» **What is required**:
Each line from the one with "Click the AI assistant code lens icon" through the last line below must be written out exactly. Do not copy pictures.

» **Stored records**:

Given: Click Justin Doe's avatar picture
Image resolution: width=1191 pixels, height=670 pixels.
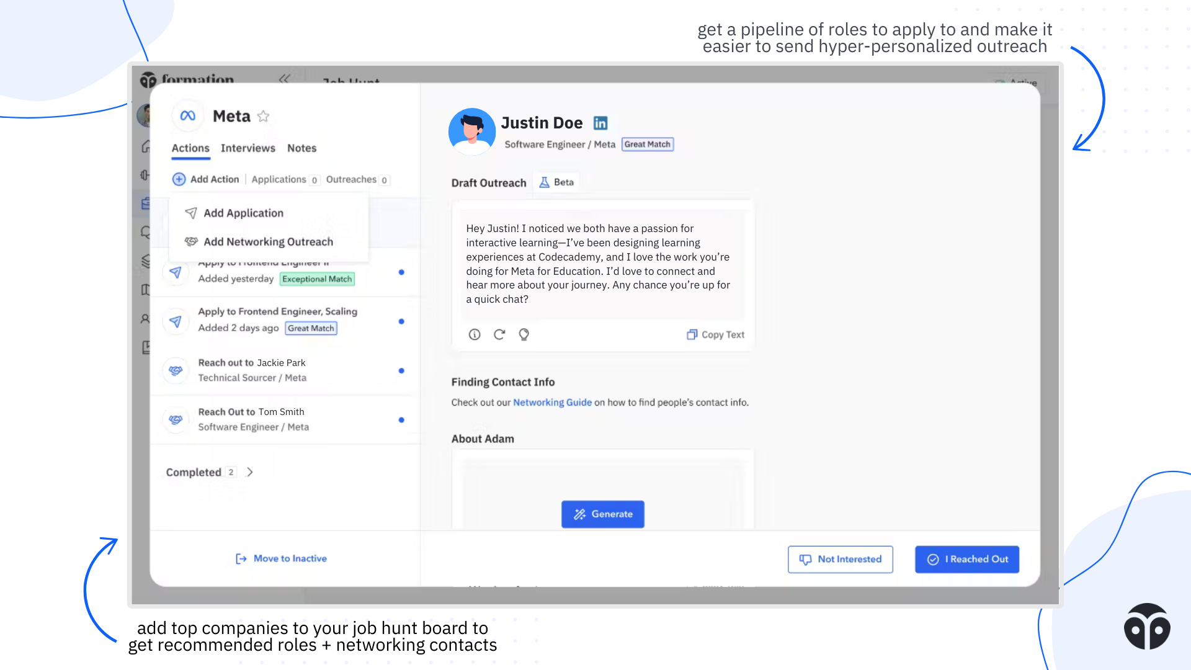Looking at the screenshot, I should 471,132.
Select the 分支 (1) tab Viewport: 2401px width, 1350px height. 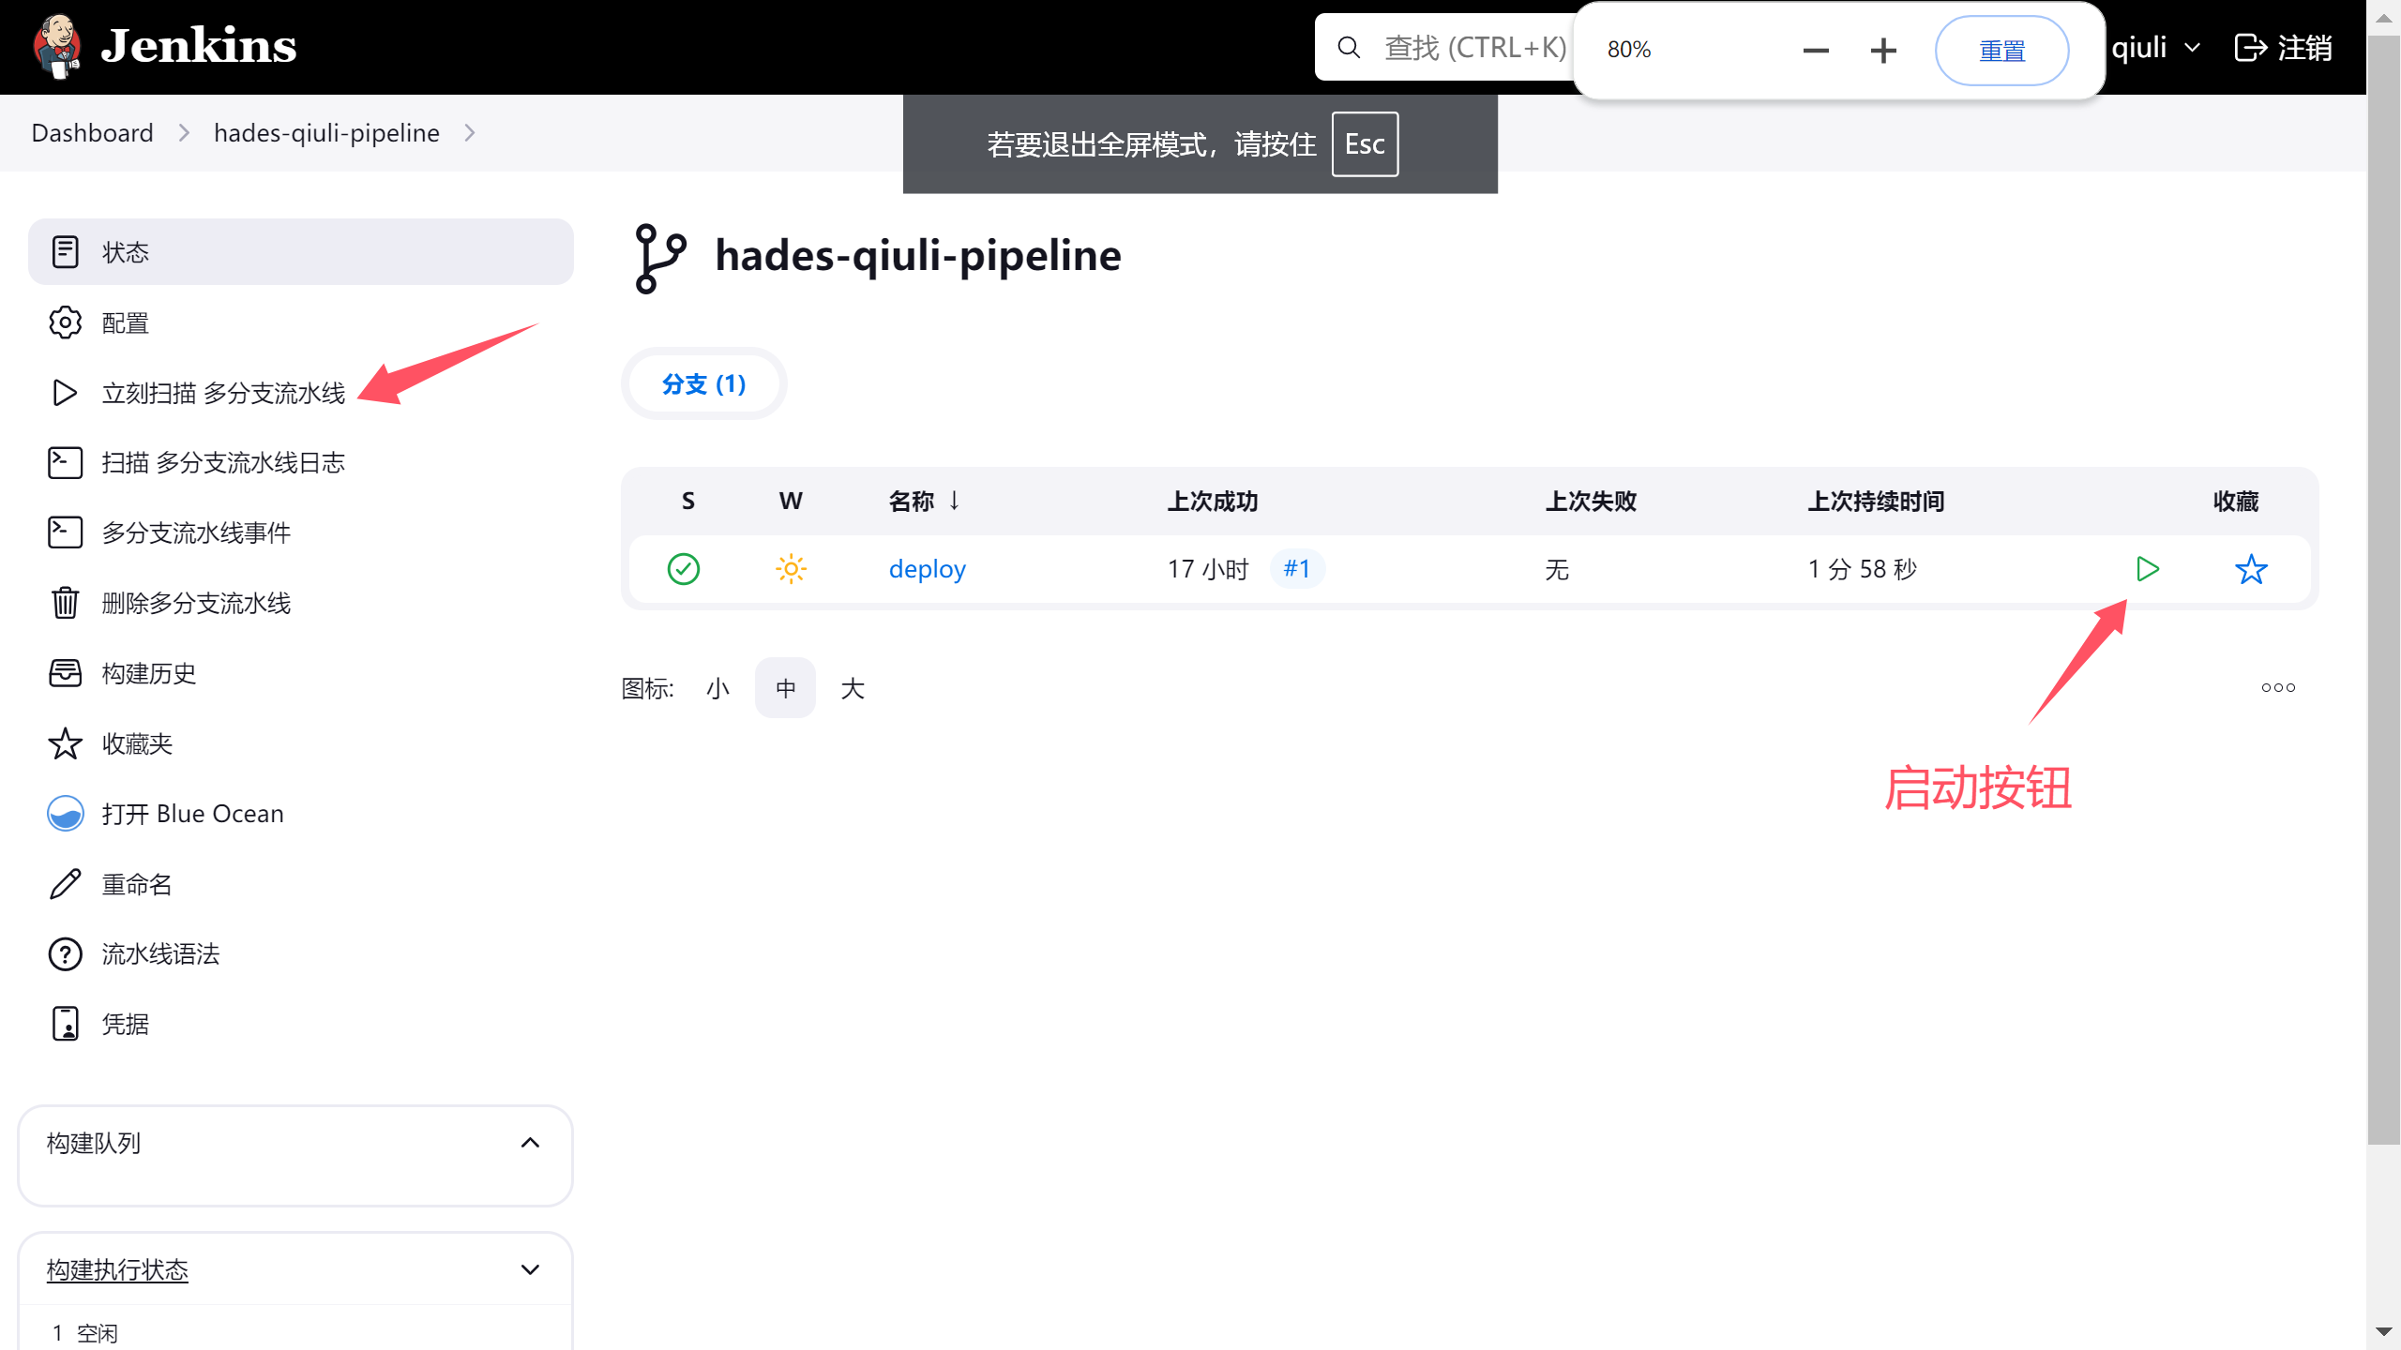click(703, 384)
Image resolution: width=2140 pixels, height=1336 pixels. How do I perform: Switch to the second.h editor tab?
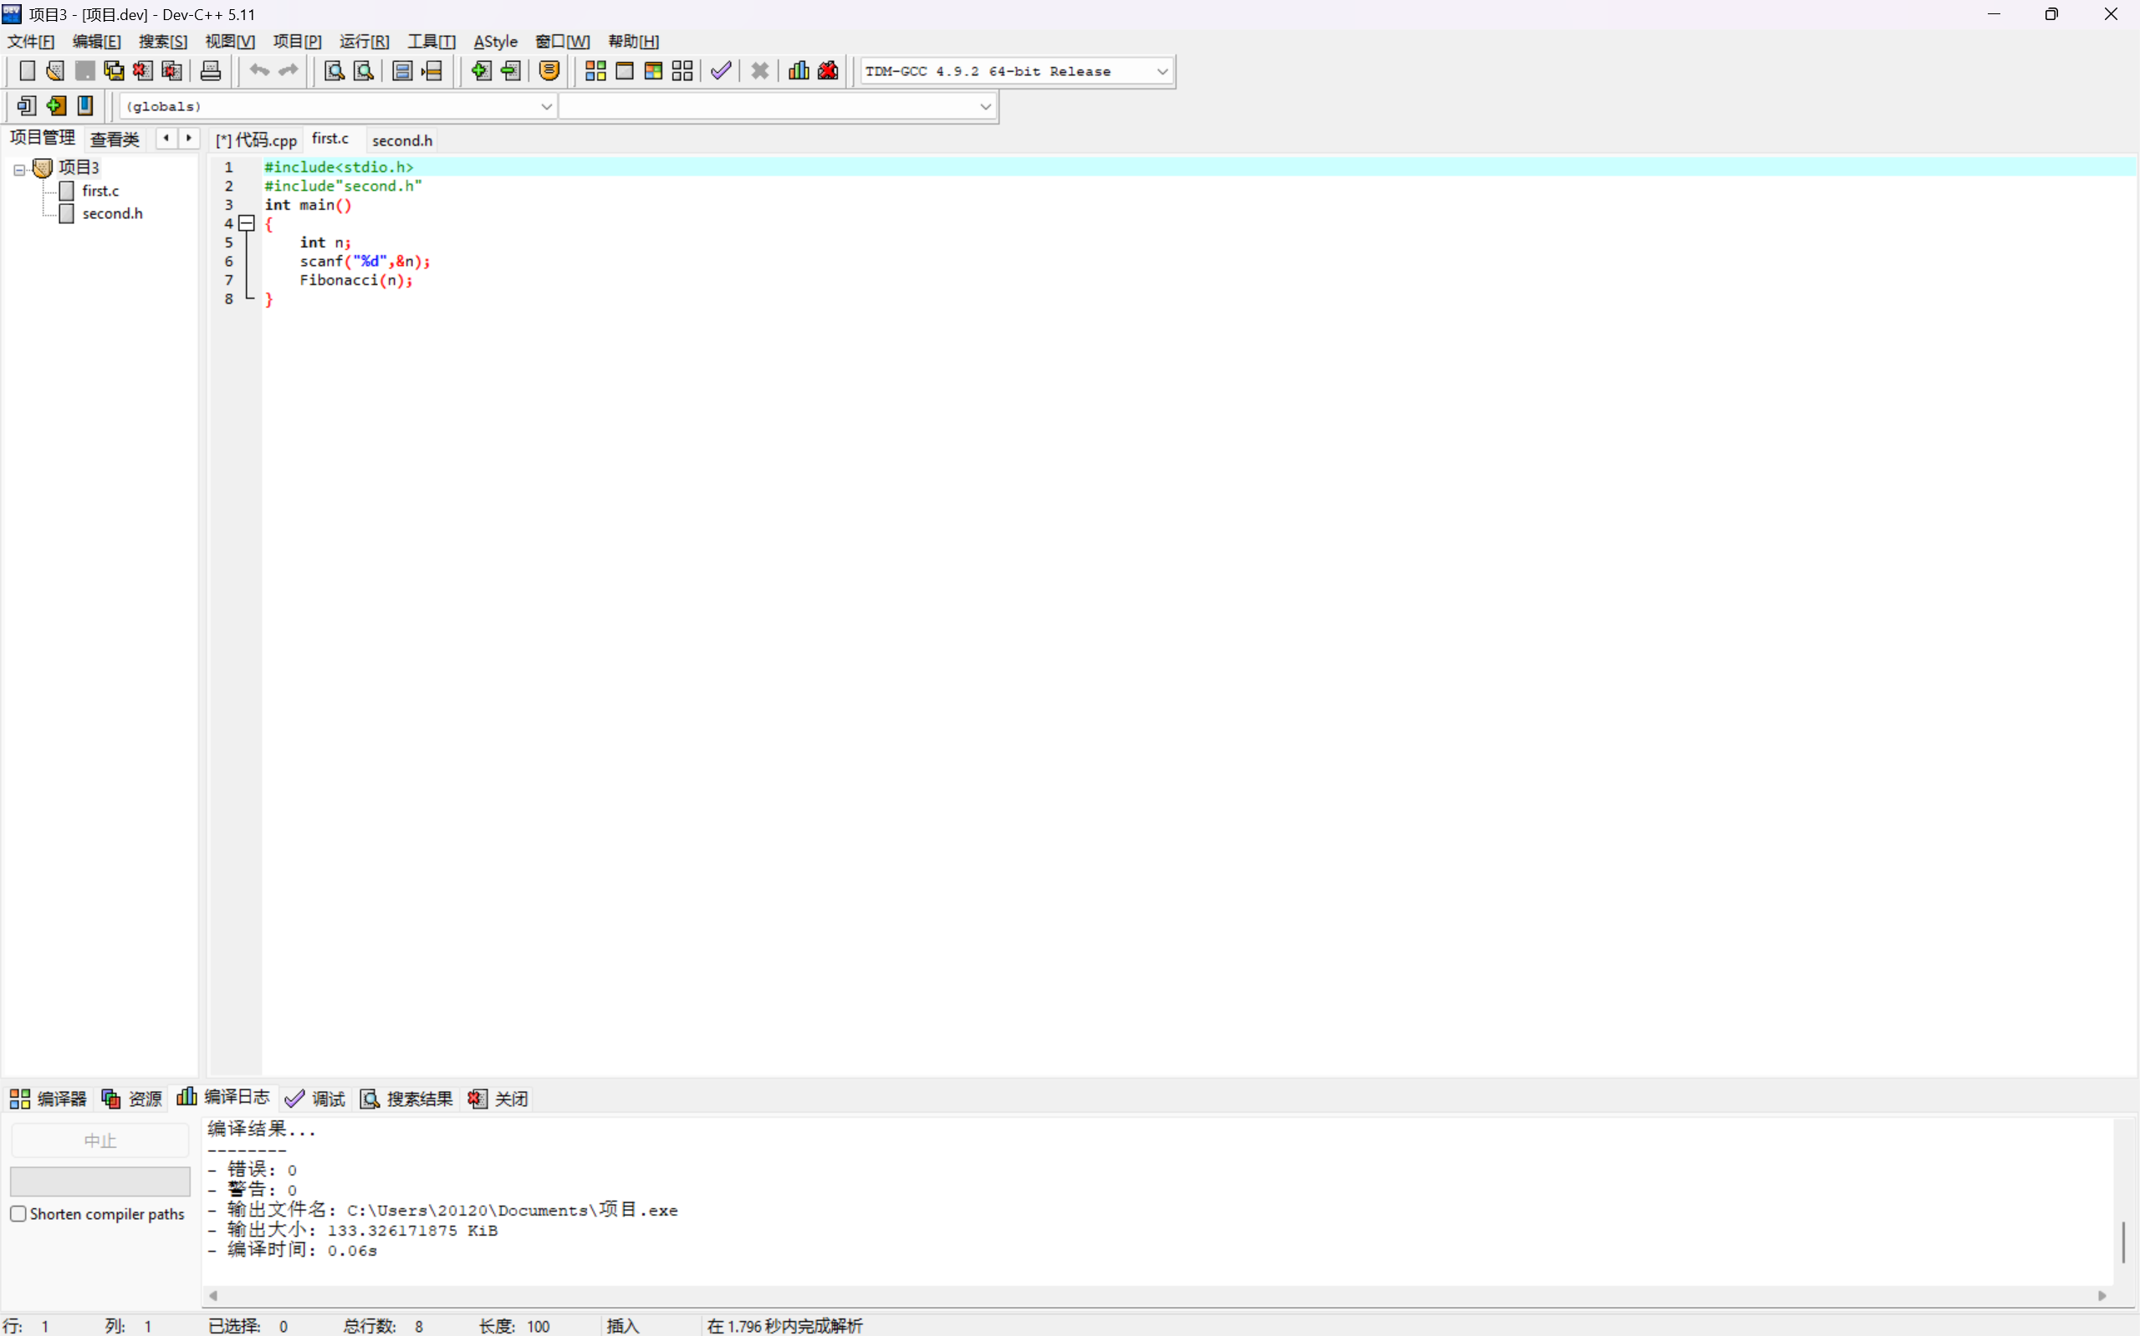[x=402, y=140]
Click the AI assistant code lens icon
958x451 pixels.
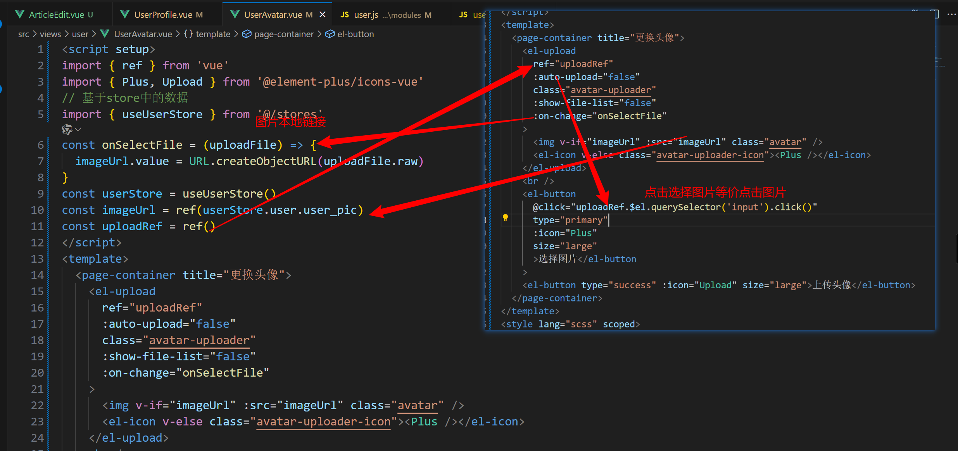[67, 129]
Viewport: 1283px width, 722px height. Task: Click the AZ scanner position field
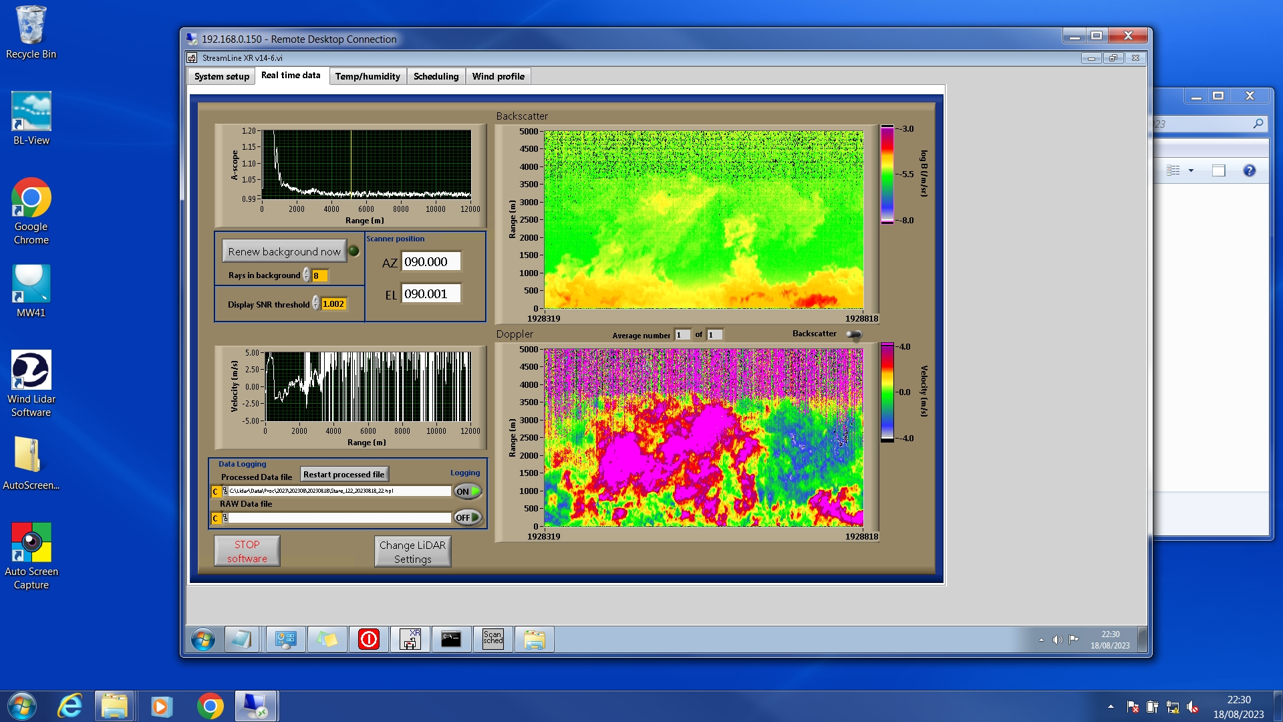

» **Exercise solution**:
Click the AI assistant code lens icon
958x451 pixels.
[67, 129]
Viewport: 1283px width, 722px height. Task: Click the AZ scanner position field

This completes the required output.